Books on Film: The Rise of the Self-Help Movie

On average, romantic comedies represent bottom-of-the-barrel film making. They’re cheap to make and cheap to cast and tend to fill the dead zone of January to June between Oscar Bait and Summer Blockbusters with their modest (but profitable) box office returns. Sure, once every decade you get a When Harry Met Sally or Love, Actually or Midnight in Paris, but for the most part romantic comedies — or the more nastily-titled “chick flicks” — are somewhere between cliched and extremely stupid.

The bar has now been lowered even further with the self-help book-based romantic comedy.

First there was He’s Just Not That Into You, a movie spawned from a self-help book spawned from an episode of Sex and the City spawned from a conversation in the writer’s room. It clumsily tried to replicate the magic of Love, Actually by cramming in as many celebrities as humanly possible.

I should feel the worst for Robert DeNiro, but Seth Meyers is really begging for some sympathy.

_Dataset excerpt_
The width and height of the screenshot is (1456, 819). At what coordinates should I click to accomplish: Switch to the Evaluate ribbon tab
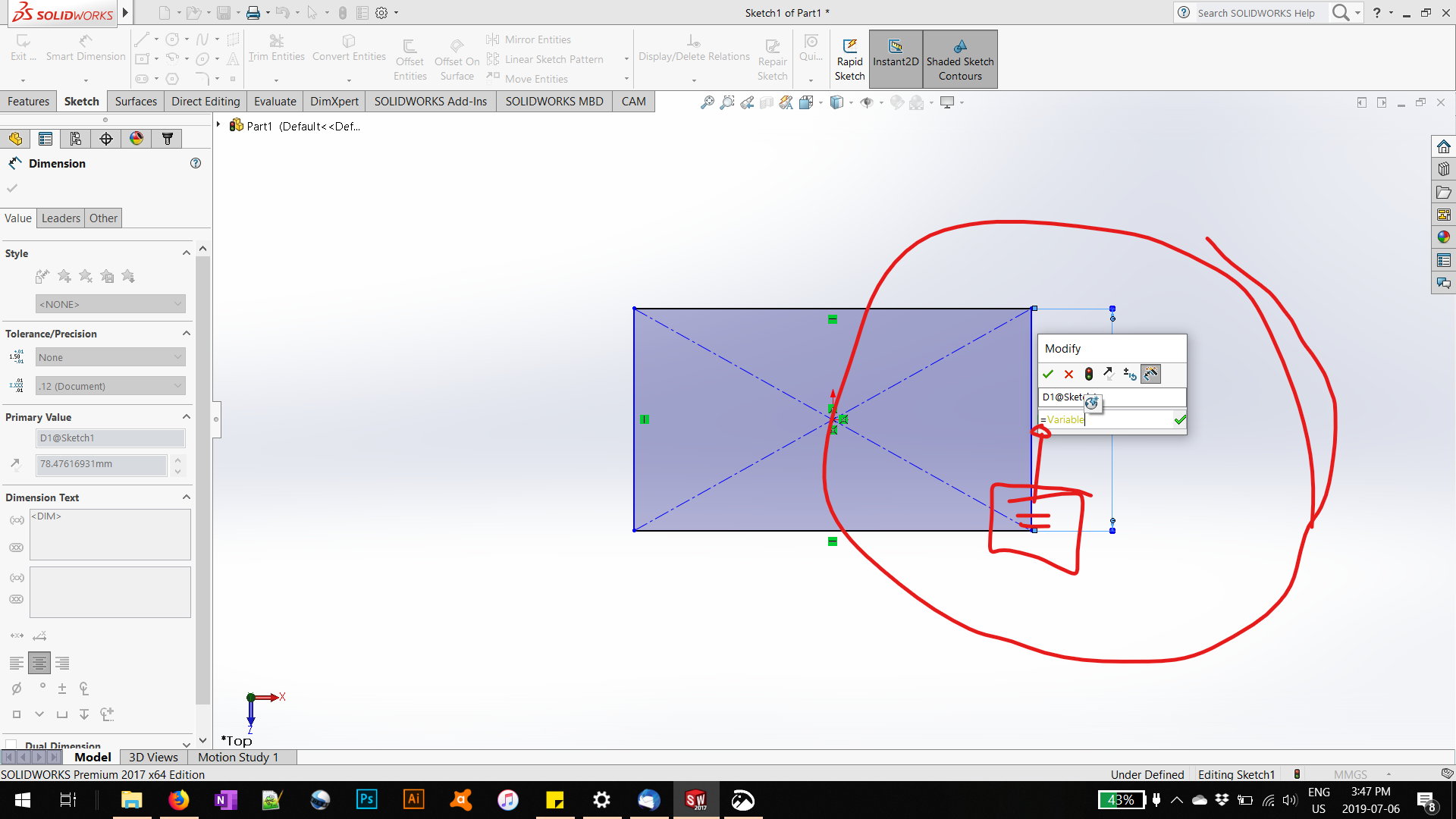click(275, 101)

_Parts of the exercise_
1) In the article about self-help book romantic comedies, print the part that opens with the words containing "On average, romantic" and closes with "as humanly possible.", copying it word for word.
2) Carry on the article about self-help book romantic comedies, starting right after its final sentence.

_Answers per task_
1)
On average, romantic comedies represent bottom-of-the-barrel film making. They’re cheap to make and cheap to cast and tend to fill the dead zone of January to June between Oscar Bait and Summer Blockbusters with their modest (but profitable) box office returns. Sure, once every decade you get a When Harry Met Sally or Love, Actually or Midnight in Paris, but for the most part romantic comedies — or the more nastily-titled “chick flicks” — are somewhere between cliched and extremely stupid.

The bar has now been lowered even further with the self-help book-based romantic comedy.

First there was He’s Just Not That Into You, a movie spawned from a self-help book spawned from an episode of Sex and the City spawned from a conversation in the writer’s room. It clumsily tried to replicate the magic of Love, Actually by cramming in as many celebrities as humanly possible.

2)
Much like New Year’s Eve and Valentine’s Day, HJNTIY missed the point that it was the quality of the individual story lines, not just the star power, that made Love, Actually work. Instead, HJNTIY worked for two hours to make the very clear and very uncomplicated statement that rom-com love isn’t real, only to undermine their entire thesis by giving the film a traditional “I’ve realized the error of my ways and come running to you” ending. From what I’ve heard, the book itself didn’t stray from its purpose, but continually employed condescending and sappy phrases about how all women were “Goddesses” and if men didn’t realize or appreciate that, it was their loss — but don’t you dare even think about being the romantic instigator, you harlot.

But condescension takes human form in Steve Harvey, whose book Act Like a Lady, Think Like a Man basically said everything HJNTIY said — but took offensive up about 12 notches, explaining why successful women (even if they’re gorgeous) are unappealing to men and — perhaps most famously — explaining that men are simple creatures, infidelity is usually a woman’s fault and that sex is essentially a requirement after 90 days. The movie version, simply titled Think Like a Man, is out today and it looks just as good as its predecessor. And just in case you were worried that this was a two-trick pony, What to Expect When You’re Expecting is on the docket for May.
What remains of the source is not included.